[Bug tree-optimization/66873] fortran variant of outer-1.c not parallelized by autopar

2015-07-26 Thread vries at gcc dot gnu.org
https://gcc.gnu.org/bugzilla/show_bug.cgi?id=66873

--- Comment #12 from vries at gcc dot gnu.org ---
Created attachment 36063
  --> https://gcc.gnu.org/bugzilla/attachment.cgi?id=36063&action=edit
autopar/outer-7.c

C example to reproduce the same problem


[Bug tree-optimization/66873] fortran variant of outer-1.c not parallelized by autopar

2015-07-26 Thread vries at gcc dot gnu.org
https://gcc.gnu.org/bugzilla/show_bug.cgi?id=66873

--- Comment #11 from vries at gcc dot gnu.org ---
Created attachment 36057
  --> https://gcc.gnu.org/bugzilla/attachment.cgi?id=36057&action=edit
Updated tentative patch


[Bug tree-optimization/66873] fortran variant of outer-1.c not parallelized by autopar

2015-07-24 Thread vries at gcc dot gnu.org
https://gcc.gnu.org/bugzilla/show_bug.cgi?id=66873

vries at gcc dot gnu.org changed:

   What|Removed |Added

   Keywords|patch   |

--- Comment #10 from vries at gcc dot gnu.org ---
retracting patch. it doesn't make sense to use graphite by default before
addressing the compile-time-hog problem.


[Bug tree-optimization/66873] fortran variant of outer-1.c not parallelized by autopar

2015-07-24 Thread vries at gcc dot gnu.org
https://gcc.gnu.org/bugzilla/show_bug.cgi?id=66873

--- Comment #9 from vries at gcc dot gnu.org ---
(In reply to vries from comment #7)
> Created attachment 35986 [details]
> Updated tentative patch
> 
> I found that always doing graphite before parloops resulted in failures to
> parallelize reduction testcases.
> 

That was due to not using -ffast-math.

By using this ( https://gcc.gnu.org/ml/gcc-patches/2015-07/msg01863.html )
approved patch, we no longer have that problem.

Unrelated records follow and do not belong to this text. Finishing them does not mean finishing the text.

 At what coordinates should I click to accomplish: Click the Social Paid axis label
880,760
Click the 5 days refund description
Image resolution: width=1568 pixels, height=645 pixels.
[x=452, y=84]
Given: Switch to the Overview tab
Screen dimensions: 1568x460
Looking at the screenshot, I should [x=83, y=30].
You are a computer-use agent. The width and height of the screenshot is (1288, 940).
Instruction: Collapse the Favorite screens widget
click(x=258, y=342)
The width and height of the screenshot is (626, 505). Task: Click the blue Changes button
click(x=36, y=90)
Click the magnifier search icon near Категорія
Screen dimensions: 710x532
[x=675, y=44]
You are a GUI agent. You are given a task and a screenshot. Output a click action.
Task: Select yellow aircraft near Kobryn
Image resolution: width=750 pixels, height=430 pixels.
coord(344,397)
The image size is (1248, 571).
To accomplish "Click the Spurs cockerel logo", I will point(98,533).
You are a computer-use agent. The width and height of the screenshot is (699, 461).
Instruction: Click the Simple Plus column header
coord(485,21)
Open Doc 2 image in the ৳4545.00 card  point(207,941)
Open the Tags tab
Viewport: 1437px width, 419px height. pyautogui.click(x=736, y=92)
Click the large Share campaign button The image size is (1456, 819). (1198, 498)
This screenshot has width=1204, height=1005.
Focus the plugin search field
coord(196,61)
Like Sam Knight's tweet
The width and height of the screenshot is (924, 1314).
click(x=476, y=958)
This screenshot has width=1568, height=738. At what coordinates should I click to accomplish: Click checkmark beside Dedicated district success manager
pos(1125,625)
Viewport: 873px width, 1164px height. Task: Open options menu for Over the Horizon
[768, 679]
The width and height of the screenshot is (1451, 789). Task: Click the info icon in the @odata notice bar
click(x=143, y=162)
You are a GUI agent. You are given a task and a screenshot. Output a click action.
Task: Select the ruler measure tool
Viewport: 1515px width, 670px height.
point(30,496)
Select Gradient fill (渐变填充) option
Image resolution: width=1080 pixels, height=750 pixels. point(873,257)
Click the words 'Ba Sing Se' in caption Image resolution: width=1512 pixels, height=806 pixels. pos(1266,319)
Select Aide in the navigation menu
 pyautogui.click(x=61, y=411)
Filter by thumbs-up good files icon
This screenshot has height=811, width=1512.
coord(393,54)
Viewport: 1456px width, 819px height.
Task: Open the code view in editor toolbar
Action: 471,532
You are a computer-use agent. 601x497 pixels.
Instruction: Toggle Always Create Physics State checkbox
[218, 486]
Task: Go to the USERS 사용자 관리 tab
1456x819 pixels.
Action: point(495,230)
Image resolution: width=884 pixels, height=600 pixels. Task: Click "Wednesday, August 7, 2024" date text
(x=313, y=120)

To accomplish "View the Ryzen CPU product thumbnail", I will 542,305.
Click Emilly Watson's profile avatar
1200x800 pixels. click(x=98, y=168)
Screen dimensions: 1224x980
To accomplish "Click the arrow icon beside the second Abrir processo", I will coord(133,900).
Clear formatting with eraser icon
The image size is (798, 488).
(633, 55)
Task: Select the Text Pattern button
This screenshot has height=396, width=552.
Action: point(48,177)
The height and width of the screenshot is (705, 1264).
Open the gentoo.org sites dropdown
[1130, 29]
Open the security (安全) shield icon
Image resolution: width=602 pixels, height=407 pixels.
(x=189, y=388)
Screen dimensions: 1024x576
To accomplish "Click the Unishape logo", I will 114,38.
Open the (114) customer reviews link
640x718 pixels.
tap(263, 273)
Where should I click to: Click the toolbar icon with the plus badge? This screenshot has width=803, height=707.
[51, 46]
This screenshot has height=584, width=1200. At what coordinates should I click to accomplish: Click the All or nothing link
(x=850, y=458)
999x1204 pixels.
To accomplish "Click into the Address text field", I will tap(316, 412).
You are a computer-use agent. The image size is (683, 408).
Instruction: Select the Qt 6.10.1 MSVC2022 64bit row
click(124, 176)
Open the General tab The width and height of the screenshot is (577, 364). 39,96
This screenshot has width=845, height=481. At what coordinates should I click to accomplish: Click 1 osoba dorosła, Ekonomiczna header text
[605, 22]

However, we run into: PR66997 - outer loop reduction fails to parallelize with
graphite.

And the runtime of graphite is excessive in some cases, with prevents us from
using graphite by default, f.i. Bug 53852 - [4.9/5/6 Regression]
-ftree-loop-linear: large compile time / memory usage.


[Bug tree-optimization/66873] fortran variant of outer-1.c not parallelized by autopar

2015-07-15 Thread vries at gcc dot gnu.org
https://gcc.gnu.org/bugzilla/show_bug.cgi?id=66873

vries at gcc dot gnu.org changed:

   What|Removed |Added

   Keywords||patch

--- Comment #8 from vries at gcc dot gnu.org ---
https://gcc.gnu.org/ml/gcc-patches/2015-07/msg01332.html


[Bug tree-optimization/66873] fortran variant of outer-1.c not parallelized by autopar

2015-07-15 Thread vries at gcc dot gnu.org
https://gcc.gnu.org/bugzilla/show_bug.cgi?id=66873

vries at gcc dot gnu.org changed:

   What|Removed |Added

  Attachment #35983|0   |1
is obsolete||

--- Comment #7 from vries at gcc dot gnu.org ---
Created attachment 35986
  --> https://gcc.gnu.org/bugzilla/attachment.cgi?id=35986&action=edit
Updated tentative patch

I found that always doing graphite before parloops resulted in failures to
parallelize reduction testcases.

I've split things up now:
- first we do parloopsred, a parloops variant in which we only handle
reductions
- then we do graphite
- then we do the normal parloops

This seems to combine the best of graphite and parloops.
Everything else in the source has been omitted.